The figures presented by the WTO’s report show increases for India, the European Union, Brazil and Israel, and declines for Argentina, China, Indonesia, Colombia, the United States, Canada, Turkey and Ukraine. The number of initiations by Australia and Mexico remained unchanged compared with the numbers reported for January-June 2009. Chile, Jamaica, Korea, Chinese Taipei and Thailand, which did not report new initiations for January-June 2009, reported new initiations for the first semester of 2010, while Costa Rica, Pakistan, Peru and South Africa, which reported new initiations for the first half of 2009, did not report new initiations for the first half of 2010.

The WTO’s report also shows that China, during the period covered (January to June 2010), China was the most frequent subject of the new investigations, with 23 new initiations directed at its exports. This represents a 30 per cent decrease from the 33 new investigations opened in respect of exports from China during January-June 2009.

The European Union (including individual member states) was second most frequent subject of new investigations, after China, with 11 new investigations directed at its exports, followed by the United States (five), Korea and Thailand (four each), Malaysia and Chinese Taipei (three each), Brazil and Japan (two each), and Belarus, Bosnia & Herzegovina, Chile, Dominican Republic, India, Indonesia, Mexico, Norway, Singapore, South Africa, Ukraine, and Vietnam (one each).

The products most frequently affected by these new investigations during the first half of 2010 were in the base metals sector (20 initiations), followed by the chemicals sector (11 initiations), the plastics and rubber sector (7 initiations) and the plaster and ceramic products sector (six initiations). Of the 20 reported initiations relating to the base metals sector, six were reported by India, three by Indonesia, two each by Colombia, the European Union, Thailand and the United States, and one each by Argentina and Korea.

The report noted that the sector most frequently affected by the new measures applied during January-June 2010 was the base metals sector, products of which accounted for 18 out of 59 measures reported.

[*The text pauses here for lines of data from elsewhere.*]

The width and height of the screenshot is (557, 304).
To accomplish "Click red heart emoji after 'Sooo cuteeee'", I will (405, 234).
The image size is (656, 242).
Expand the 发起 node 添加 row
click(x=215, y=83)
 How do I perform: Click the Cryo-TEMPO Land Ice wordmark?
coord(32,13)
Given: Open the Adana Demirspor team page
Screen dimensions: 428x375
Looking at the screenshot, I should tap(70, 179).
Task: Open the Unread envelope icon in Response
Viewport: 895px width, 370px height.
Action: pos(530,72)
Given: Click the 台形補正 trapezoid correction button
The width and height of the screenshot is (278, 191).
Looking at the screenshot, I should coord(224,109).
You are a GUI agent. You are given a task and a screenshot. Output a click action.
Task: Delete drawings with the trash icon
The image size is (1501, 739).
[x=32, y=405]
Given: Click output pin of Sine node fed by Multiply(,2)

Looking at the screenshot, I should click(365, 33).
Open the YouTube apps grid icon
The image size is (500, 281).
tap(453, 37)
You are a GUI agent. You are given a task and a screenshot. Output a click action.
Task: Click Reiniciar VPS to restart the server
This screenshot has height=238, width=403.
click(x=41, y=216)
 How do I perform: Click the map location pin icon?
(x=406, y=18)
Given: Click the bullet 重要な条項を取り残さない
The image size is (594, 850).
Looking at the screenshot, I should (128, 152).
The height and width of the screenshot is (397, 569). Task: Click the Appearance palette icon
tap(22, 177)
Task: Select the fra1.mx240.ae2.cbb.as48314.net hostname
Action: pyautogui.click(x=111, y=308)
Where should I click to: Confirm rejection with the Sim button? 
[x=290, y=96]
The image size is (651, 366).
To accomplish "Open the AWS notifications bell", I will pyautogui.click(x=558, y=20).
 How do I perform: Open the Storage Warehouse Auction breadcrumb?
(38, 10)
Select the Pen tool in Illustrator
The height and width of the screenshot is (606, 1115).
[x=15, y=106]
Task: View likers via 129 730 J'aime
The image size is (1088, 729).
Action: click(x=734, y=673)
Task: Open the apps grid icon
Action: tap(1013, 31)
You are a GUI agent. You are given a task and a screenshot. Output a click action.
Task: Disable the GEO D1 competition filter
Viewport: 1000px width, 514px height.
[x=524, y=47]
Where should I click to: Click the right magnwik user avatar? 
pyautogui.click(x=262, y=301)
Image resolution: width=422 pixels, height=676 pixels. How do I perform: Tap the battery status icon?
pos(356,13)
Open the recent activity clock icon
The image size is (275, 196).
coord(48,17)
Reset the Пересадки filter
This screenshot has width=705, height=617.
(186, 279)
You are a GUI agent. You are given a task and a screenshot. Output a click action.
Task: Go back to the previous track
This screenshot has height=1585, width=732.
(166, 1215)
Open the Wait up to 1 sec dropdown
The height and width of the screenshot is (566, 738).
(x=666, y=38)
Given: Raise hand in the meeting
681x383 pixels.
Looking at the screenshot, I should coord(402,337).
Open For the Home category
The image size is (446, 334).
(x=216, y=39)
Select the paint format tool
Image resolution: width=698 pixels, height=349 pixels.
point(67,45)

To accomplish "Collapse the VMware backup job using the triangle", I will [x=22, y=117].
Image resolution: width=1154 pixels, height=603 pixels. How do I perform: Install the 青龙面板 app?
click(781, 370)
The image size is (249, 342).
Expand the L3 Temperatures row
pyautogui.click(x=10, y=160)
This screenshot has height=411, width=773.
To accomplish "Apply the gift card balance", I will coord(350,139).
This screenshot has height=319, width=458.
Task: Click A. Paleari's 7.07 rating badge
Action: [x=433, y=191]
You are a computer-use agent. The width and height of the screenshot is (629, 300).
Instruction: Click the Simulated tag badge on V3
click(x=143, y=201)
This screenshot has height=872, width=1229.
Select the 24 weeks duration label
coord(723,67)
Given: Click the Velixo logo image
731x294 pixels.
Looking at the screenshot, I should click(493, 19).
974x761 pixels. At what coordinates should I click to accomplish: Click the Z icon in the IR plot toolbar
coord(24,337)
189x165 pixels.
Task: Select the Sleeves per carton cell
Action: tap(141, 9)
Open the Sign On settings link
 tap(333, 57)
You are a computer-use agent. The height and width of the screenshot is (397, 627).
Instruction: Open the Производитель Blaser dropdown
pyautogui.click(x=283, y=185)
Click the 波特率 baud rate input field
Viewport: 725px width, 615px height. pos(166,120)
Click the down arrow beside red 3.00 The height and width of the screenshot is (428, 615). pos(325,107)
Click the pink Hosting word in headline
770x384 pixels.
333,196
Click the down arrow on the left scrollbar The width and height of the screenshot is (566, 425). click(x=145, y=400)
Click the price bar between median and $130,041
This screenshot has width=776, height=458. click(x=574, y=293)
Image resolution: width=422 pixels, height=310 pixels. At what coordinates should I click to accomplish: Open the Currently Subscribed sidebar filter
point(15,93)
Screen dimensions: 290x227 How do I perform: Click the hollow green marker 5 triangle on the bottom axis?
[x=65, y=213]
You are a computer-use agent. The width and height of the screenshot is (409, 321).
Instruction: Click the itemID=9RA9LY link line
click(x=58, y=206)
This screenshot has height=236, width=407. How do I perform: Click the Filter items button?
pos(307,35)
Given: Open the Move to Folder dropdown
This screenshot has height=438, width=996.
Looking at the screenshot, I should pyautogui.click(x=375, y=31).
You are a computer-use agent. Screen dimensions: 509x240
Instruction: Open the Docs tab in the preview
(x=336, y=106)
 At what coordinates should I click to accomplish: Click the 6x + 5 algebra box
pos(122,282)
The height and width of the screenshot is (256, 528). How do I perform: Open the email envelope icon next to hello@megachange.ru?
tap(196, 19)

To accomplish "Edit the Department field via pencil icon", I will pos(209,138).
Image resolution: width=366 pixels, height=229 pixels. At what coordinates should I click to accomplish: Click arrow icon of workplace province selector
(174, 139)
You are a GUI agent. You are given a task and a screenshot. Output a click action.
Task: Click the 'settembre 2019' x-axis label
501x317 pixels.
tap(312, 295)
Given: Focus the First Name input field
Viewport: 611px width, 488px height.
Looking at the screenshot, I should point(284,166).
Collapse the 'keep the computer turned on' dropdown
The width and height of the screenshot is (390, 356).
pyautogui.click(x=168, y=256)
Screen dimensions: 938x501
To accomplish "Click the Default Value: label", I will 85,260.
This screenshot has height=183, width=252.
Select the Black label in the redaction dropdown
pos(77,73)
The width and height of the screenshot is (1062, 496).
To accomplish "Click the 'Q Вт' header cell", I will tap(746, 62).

Products in the chemicals sector were subject to 12 new measures, products in the plastics and rubber sector were subject to 11 new measures, products in the textiles sector were subject to six new measures, and products in the machinery and electrical equipment sector were subject to five new measures, while products in the footwear and plaster and ceramic sectors were subject to two new measures each.

Concerning the measures applied on products in the most affected sector (base metals) India applied seven out of the 18 reported new measures, China came in second place with three new measures, Canada, Turkey and the United States came in third place with two measures each, and the European Union tied with Mexico, each reporting one new measure on products in this sector.